• Exercise goal:
A faithful transcription of all lines below is the expected answer.
BEGIN Exercise material
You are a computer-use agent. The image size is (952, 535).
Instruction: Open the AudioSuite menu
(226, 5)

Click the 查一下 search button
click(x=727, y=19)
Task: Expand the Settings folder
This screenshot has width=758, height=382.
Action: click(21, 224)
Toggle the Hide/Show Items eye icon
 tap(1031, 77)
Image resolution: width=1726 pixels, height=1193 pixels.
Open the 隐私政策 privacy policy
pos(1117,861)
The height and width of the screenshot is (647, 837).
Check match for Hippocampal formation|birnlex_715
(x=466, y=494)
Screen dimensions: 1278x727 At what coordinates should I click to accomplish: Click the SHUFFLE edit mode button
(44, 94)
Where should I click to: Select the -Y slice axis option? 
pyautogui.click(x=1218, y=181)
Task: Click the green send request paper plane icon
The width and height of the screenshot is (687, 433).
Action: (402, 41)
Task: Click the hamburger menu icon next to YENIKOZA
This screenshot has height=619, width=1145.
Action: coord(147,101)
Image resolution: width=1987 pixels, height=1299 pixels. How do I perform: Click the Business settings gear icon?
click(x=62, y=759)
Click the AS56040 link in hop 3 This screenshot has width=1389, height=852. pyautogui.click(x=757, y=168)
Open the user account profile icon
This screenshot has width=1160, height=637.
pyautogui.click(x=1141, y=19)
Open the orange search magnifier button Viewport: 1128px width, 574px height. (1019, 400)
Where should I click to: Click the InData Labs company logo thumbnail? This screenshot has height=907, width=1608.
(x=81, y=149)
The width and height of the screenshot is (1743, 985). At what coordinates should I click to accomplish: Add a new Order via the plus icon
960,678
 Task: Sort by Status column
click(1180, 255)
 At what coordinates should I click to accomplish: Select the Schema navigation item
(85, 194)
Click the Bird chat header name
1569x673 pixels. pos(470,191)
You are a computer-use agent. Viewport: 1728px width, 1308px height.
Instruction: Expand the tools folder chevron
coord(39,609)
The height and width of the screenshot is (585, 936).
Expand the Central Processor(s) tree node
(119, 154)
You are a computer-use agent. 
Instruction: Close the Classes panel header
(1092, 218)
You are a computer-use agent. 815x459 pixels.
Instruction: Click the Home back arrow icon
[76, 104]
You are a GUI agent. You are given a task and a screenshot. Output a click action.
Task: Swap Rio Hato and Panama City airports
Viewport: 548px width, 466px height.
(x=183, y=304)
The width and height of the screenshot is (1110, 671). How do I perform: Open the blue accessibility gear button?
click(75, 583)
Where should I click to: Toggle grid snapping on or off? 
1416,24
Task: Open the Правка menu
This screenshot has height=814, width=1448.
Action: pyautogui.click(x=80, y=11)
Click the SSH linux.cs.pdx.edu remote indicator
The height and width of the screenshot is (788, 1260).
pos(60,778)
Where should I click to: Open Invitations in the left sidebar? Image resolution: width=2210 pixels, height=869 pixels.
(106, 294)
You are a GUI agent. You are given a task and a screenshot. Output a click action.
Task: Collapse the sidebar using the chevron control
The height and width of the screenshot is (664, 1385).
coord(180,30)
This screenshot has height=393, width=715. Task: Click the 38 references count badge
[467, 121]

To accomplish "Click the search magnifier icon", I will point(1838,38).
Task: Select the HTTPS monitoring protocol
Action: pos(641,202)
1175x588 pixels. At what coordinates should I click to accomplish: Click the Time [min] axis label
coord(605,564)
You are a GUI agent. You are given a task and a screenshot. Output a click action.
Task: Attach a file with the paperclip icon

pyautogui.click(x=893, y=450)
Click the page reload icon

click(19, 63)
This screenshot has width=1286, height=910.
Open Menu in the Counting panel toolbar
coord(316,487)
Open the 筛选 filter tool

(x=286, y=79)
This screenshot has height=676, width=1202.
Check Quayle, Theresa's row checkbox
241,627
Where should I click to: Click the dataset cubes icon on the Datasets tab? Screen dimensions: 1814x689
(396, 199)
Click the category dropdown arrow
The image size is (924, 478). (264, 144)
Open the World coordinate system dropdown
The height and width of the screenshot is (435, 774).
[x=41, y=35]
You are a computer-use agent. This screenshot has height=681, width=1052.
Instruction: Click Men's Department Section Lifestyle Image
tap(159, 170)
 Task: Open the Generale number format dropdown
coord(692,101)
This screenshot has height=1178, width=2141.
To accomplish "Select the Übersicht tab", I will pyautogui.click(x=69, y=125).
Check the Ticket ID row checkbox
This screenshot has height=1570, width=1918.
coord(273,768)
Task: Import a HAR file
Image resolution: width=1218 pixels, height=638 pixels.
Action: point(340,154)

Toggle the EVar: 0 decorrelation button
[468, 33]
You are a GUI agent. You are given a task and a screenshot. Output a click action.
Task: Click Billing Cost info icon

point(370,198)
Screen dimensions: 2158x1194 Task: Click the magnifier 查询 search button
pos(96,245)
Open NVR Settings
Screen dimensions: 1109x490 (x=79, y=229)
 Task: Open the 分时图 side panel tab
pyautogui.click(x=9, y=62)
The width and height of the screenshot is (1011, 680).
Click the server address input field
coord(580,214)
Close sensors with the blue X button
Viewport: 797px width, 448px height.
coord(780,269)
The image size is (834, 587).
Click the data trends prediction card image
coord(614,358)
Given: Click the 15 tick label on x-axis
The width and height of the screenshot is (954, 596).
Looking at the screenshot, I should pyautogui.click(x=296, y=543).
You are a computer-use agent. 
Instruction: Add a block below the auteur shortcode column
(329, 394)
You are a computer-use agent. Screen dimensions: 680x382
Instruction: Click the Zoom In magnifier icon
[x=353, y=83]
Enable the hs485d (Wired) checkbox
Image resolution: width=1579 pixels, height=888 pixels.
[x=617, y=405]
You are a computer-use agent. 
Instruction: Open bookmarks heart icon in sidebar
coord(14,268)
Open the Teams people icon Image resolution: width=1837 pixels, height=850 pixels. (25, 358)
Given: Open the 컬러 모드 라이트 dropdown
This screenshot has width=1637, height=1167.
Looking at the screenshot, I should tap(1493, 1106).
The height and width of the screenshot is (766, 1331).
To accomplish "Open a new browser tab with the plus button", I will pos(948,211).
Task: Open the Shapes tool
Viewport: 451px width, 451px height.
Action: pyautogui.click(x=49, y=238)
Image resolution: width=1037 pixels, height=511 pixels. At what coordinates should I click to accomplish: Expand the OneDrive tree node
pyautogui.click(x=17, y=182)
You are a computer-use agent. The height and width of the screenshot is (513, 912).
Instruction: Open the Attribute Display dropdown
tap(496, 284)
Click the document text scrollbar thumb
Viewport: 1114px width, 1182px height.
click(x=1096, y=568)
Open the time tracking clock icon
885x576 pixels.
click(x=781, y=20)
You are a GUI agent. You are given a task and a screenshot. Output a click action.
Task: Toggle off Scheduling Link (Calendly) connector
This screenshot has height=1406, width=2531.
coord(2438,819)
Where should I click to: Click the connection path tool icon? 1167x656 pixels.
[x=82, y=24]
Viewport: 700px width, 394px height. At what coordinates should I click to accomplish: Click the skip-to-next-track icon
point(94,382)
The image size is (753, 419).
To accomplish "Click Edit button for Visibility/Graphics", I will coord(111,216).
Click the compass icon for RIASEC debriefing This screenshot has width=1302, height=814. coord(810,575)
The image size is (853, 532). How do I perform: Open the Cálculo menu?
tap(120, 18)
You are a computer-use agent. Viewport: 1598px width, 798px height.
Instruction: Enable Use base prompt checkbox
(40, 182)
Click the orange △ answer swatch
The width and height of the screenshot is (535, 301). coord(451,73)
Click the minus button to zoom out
END Exercise material
• Answer to this task:
You are a computer-use agent. The image size is (952, 535).
Instruction: Open the AudioSuite menu
(226, 5)

Click the 查一下 search button
click(x=727, y=19)
Task: Expand the Settings folder
This screenshot has width=758, height=382.
Action: click(21, 224)
Toggle the Hide/Show Items eye icon
 tap(1031, 77)
Image resolution: width=1726 pixels, height=1193 pixels.
Open the 隐私政策 privacy policy
pos(1117,861)
The height and width of the screenshot is (647, 837).
Check match for Hippocampal formation|birnlex_715
(x=466, y=494)
Screen dimensions: 1278x727 At what coordinates should I click to accomplish: Click the SHUFFLE edit mode button
(44, 94)
Where should I click to: Select the -Y slice axis option? 
pyautogui.click(x=1218, y=181)
Task: Click the green send request paper plane icon
The width and height of the screenshot is (687, 433).
Action: (402, 41)
Task: Click the hamburger menu icon next to YENIKOZA
This screenshot has height=619, width=1145.
Action: coord(147,101)
Image resolution: width=1987 pixels, height=1299 pixels. How do I perform: Click the Business settings gear icon?
click(x=62, y=759)
Click the AS56040 link in hop 3 This screenshot has width=1389, height=852. pyautogui.click(x=757, y=168)
Open the user account profile icon
This screenshot has width=1160, height=637.
pyautogui.click(x=1141, y=19)
Open the orange search magnifier button Viewport: 1128px width, 574px height. (1019, 400)
Where should I click to: Click the InData Labs company logo thumbnail? This screenshot has height=907, width=1608.
(x=81, y=149)
The width and height of the screenshot is (1743, 985). At what coordinates should I click to accomplish: Add a new Order via the plus icon
960,678
 Task: Sort by Status column
click(1180, 255)
 At what coordinates should I click to accomplish: Select the Schema navigation item
(85, 194)
Click the Bird chat header name
1569x673 pixels. pos(470,191)
You are a computer-use agent. Viewport: 1728px width, 1308px height.
Instruction: Expand the tools folder chevron
coord(39,609)
The height and width of the screenshot is (585, 936).
Expand the Central Processor(s) tree node
(119, 154)
You are a computer-use agent. 
Instruction: Close the Classes panel header
(1092, 218)
You are a computer-use agent. 815x459 pixels.
Instruction: Click the Home back arrow icon
[76, 104]
You are a GUI agent. You are given a task and a screenshot. Output a click action.
Task: Swap Rio Hato and Panama City airports
Viewport: 548px width, 466px height.
(x=183, y=304)
The width and height of the screenshot is (1110, 671). How do I perform: Open the blue accessibility gear button?
click(75, 583)
Where should I click to: Toggle grid snapping on or off? 
1416,24
Task: Open the Правка menu
This screenshot has height=814, width=1448.
Action: pyautogui.click(x=80, y=11)
Click the SSH linux.cs.pdx.edu remote indicator
The height and width of the screenshot is (788, 1260).
pos(60,778)
Where should I click to: Open Invitations in the left sidebar? Image resolution: width=2210 pixels, height=869 pixels.
(106, 294)
You are a GUI agent. You are given a task and a screenshot. Output a click action.
Task: Collapse the sidebar using the chevron control
The height and width of the screenshot is (664, 1385).
coord(180,30)
This screenshot has height=393, width=715. Task: Click the 38 references count badge
[467, 121]

To accomplish "Click the search magnifier icon", I will point(1838,38).
Task: Select the HTTPS monitoring protocol
Action: pos(641,202)
1175x588 pixels. At what coordinates should I click to accomplish: Click the Time [min] axis label
coord(605,564)
You are a GUI agent. You are given a task and a screenshot. Output a click action.
Task: Attach a file with the paperclip icon

pyautogui.click(x=893, y=450)
Click the page reload icon

click(19, 63)
This screenshot has width=1286, height=910.
Open Menu in the Counting panel toolbar
coord(316,487)
Open the 筛选 filter tool

(x=286, y=79)
This screenshot has height=676, width=1202.
Check Quayle, Theresa's row checkbox
241,627
Where should I click to: Click the dataset cubes icon on the Datasets tab? Screen dimensions: 1814x689
(396, 199)
Click the category dropdown arrow
The image size is (924, 478). (264, 144)
Open the World coordinate system dropdown
The height and width of the screenshot is (435, 774).
[x=41, y=35]
You are a computer-use agent. This screenshot has height=681, width=1052.
Instruction: Click Men's Department Section Lifestyle Image
tap(159, 170)
 Task: Open the Generale number format dropdown
coord(692,101)
This screenshot has height=1178, width=2141.
To accomplish "Select the Übersicht tab", I will pyautogui.click(x=69, y=125).
Check the Ticket ID row checkbox
This screenshot has height=1570, width=1918.
coord(273,768)
Task: Import a HAR file
Image resolution: width=1218 pixels, height=638 pixels.
Action: point(340,154)

Toggle the EVar: 0 decorrelation button
[468, 33]
You are a GUI agent. You are given a task and a screenshot. Output a click action.
Task: Click Billing Cost info icon

point(370,198)
Screen dimensions: 2158x1194 Task: Click the magnifier 查询 search button
pos(96,245)
Open NVR Settings
Screen dimensions: 1109x490 (x=79, y=229)
 Task: Open the 分时图 side panel tab
pyautogui.click(x=9, y=62)
The width and height of the screenshot is (1011, 680).
Click the server address input field
coord(580,214)
Close sensors with the blue X button
Viewport: 797px width, 448px height.
coord(780,269)
The image size is (834, 587).
Click the data trends prediction card image
coord(614,358)
Given: Click the 15 tick label on x-axis
The width and height of the screenshot is (954, 596).
Looking at the screenshot, I should pyautogui.click(x=296, y=543).
You are a computer-use agent. 
Instruction: Add a block below the auteur shortcode column
(329, 394)
You are a computer-use agent. Screen dimensions: 680x382
Instruction: Click the Zoom In magnifier icon
[x=353, y=83]
Enable the hs485d (Wired) checkbox
Image resolution: width=1579 pixels, height=888 pixels.
[x=617, y=405]
You are a computer-use agent. 
Instruction: Open bookmarks heart icon in sidebar
coord(14,268)
Open the Teams people icon Image resolution: width=1837 pixels, height=850 pixels. (25, 358)
Given: Open the 컬러 모드 라이트 dropdown
This screenshot has width=1637, height=1167.
Looking at the screenshot, I should tap(1493, 1106).
The height and width of the screenshot is (766, 1331).
To accomplish "Open a new browser tab with the plus button", I will pos(948,211).
Task: Open the Shapes tool
Viewport: 451px width, 451px height.
Action: pyautogui.click(x=49, y=238)
Image resolution: width=1037 pixels, height=511 pixels. At what coordinates should I click to accomplish: Expand the OneDrive tree node
pyautogui.click(x=17, y=182)
You are a computer-use agent. The height and width of the screenshot is (513, 912).
Instruction: Open the Attribute Display dropdown
tap(496, 284)
Click the document text scrollbar thumb
Viewport: 1114px width, 1182px height.
click(x=1096, y=568)
Open the time tracking clock icon
885x576 pixels.
click(x=781, y=20)
You are a GUI agent. You are given a task and a screenshot. Output a click action.
Task: Toggle off Scheduling Link (Calendly) connector
This screenshot has height=1406, width=2531.
coord(2438,819)
Where should I click to: Click the connection path tool icon? 1167x656 pixels.
[x=82, y=24]
Viewport: 700px width, 394px height. At what coordinates should I click to accomplish: Click the skip-to-next-track icon
point(94,382)
The image size is (753, 419).
To accomplish "Click Edit button for Visibility/Graphics", I will coord(111,216).
Click the compass icon for RIASEC debriefing This screenshot has width=1302, height=814. coord(810,575)
The image size is (853, 532). How do I perform: Open the Cálculo menu?
tap(120, 18)
You are a computer-use agent. Viewport: 1598px width, 798px height.
Instruction: Enable Use base prompt checkbox
(40, 182)
Click the orange △ answer swatch
The width and height of the screenshot is (535, 301). coord(451,73)
Click the minus button to zoom out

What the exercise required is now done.